*** Available data
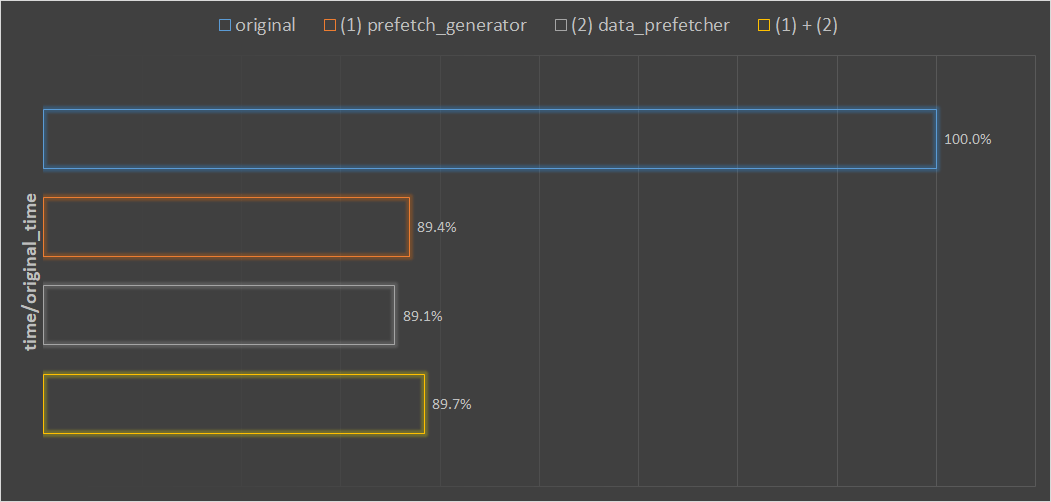Select the '(1) + (2)' legend entry text
The height and width of the screenshot is (502, 1051).
point(806,26)
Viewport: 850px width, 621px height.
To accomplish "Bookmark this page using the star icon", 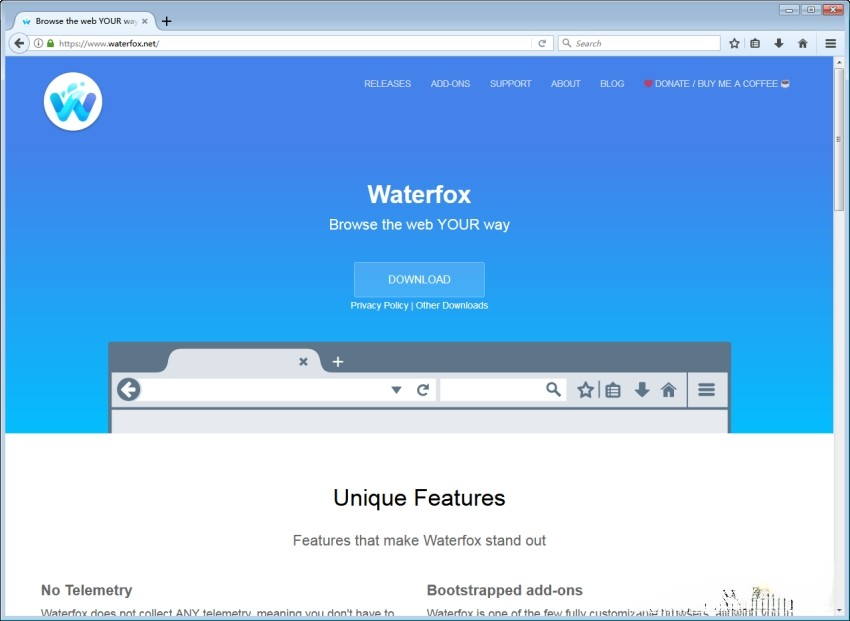I will point(732,43).
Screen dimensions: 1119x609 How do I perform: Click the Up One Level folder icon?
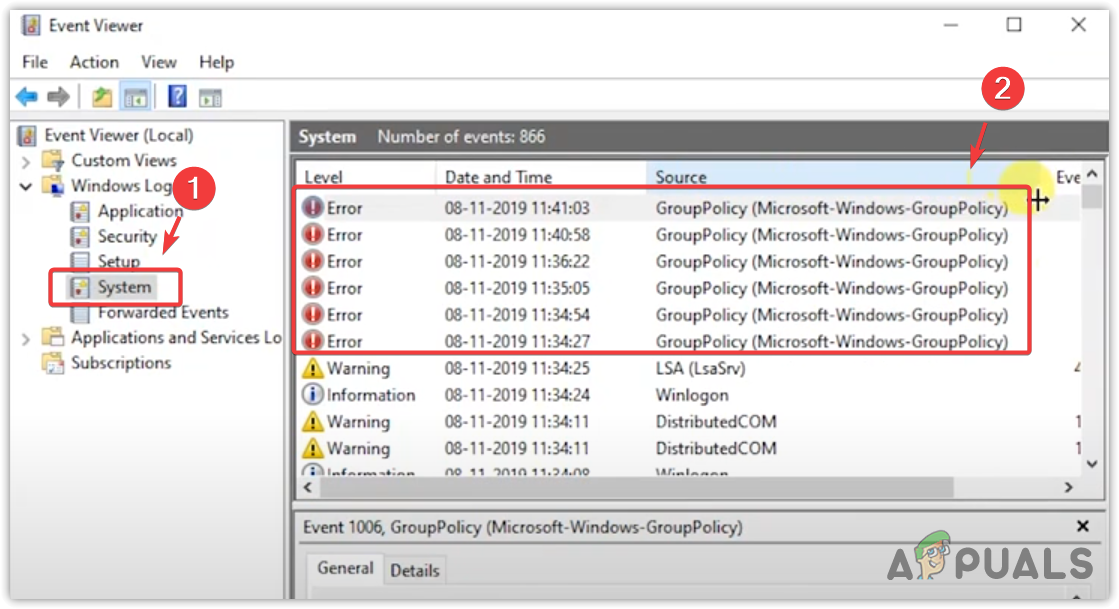[102, 97]
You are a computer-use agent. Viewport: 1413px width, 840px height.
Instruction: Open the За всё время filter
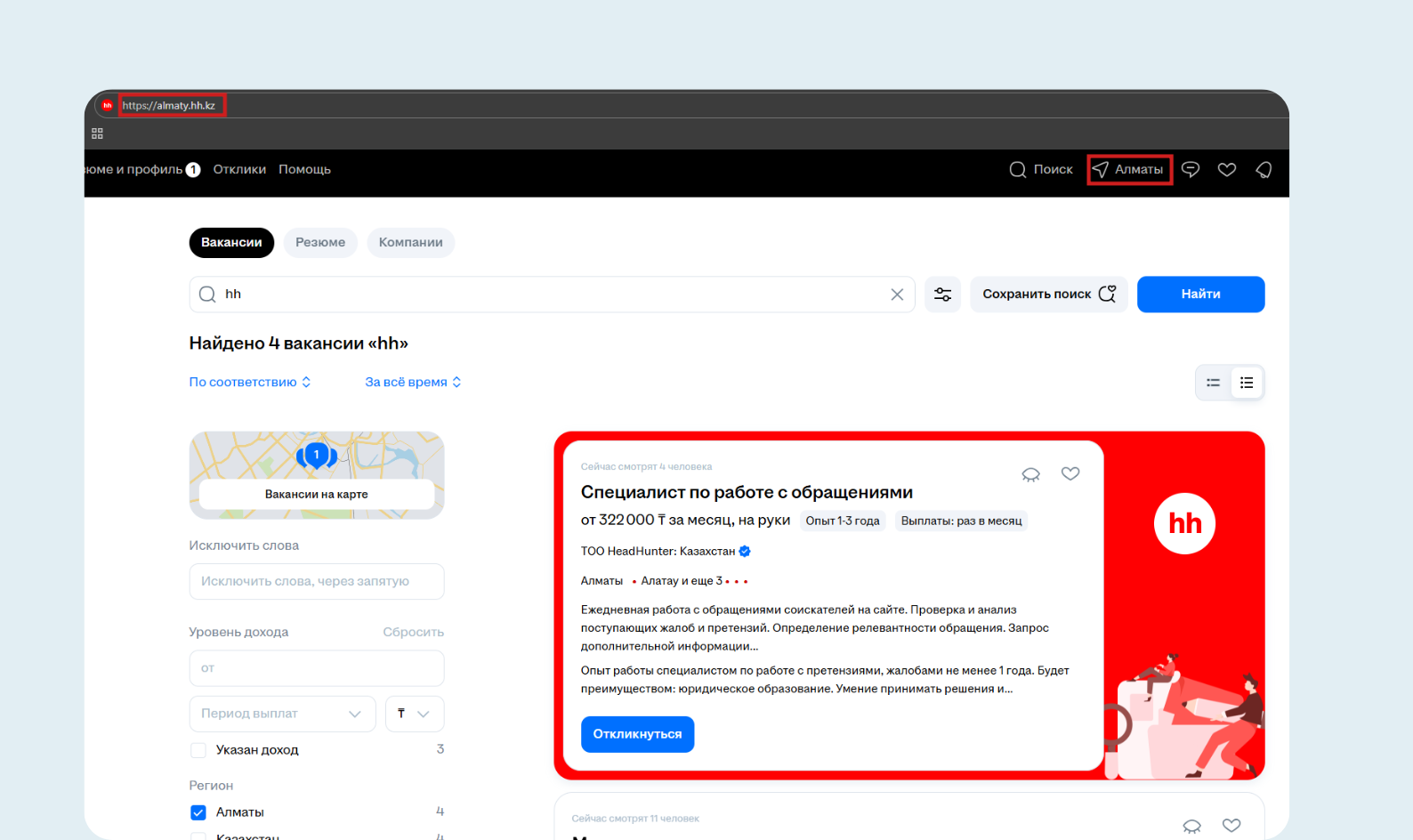(x=413, y=382)
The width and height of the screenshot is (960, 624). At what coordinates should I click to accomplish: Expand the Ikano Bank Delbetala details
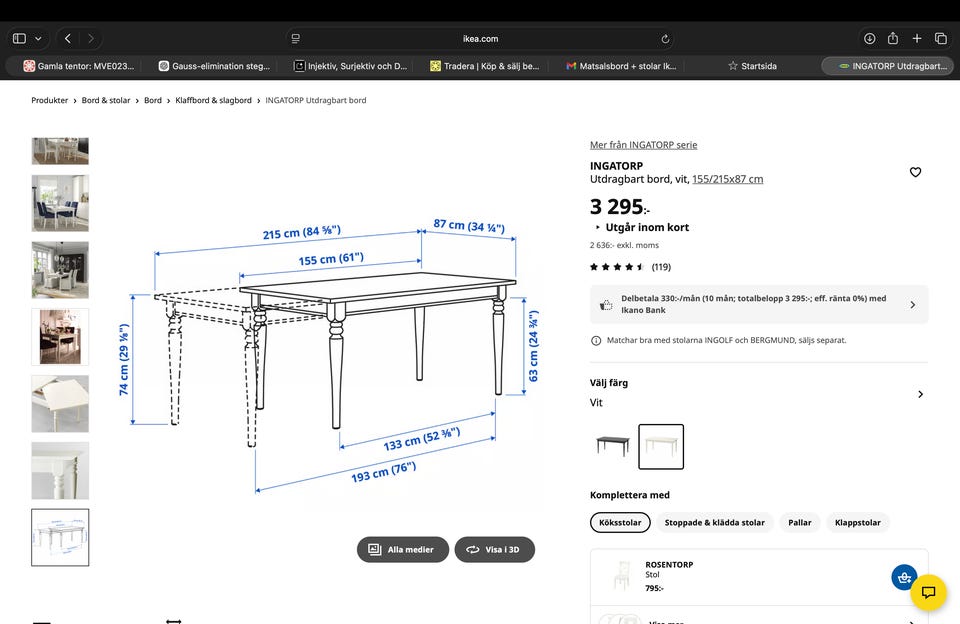point(912,305)
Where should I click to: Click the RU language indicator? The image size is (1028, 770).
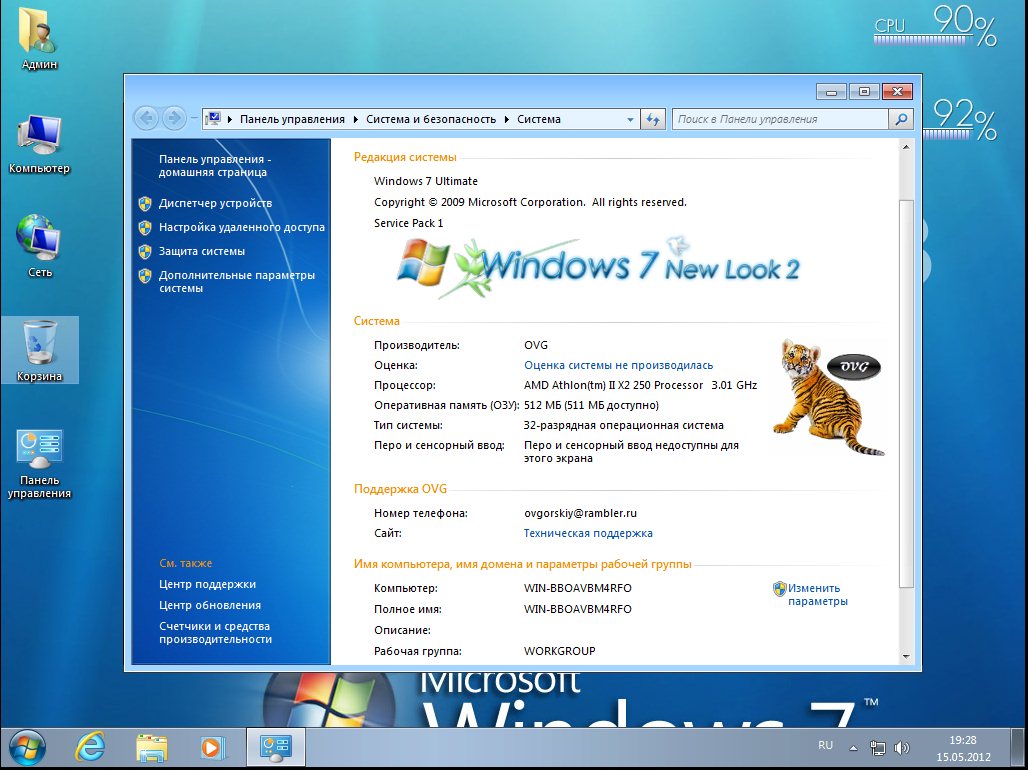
******
[Task directions] How many lines of the entries hold the word "Viewport"? Respond with the number alone.

[Task answer] 2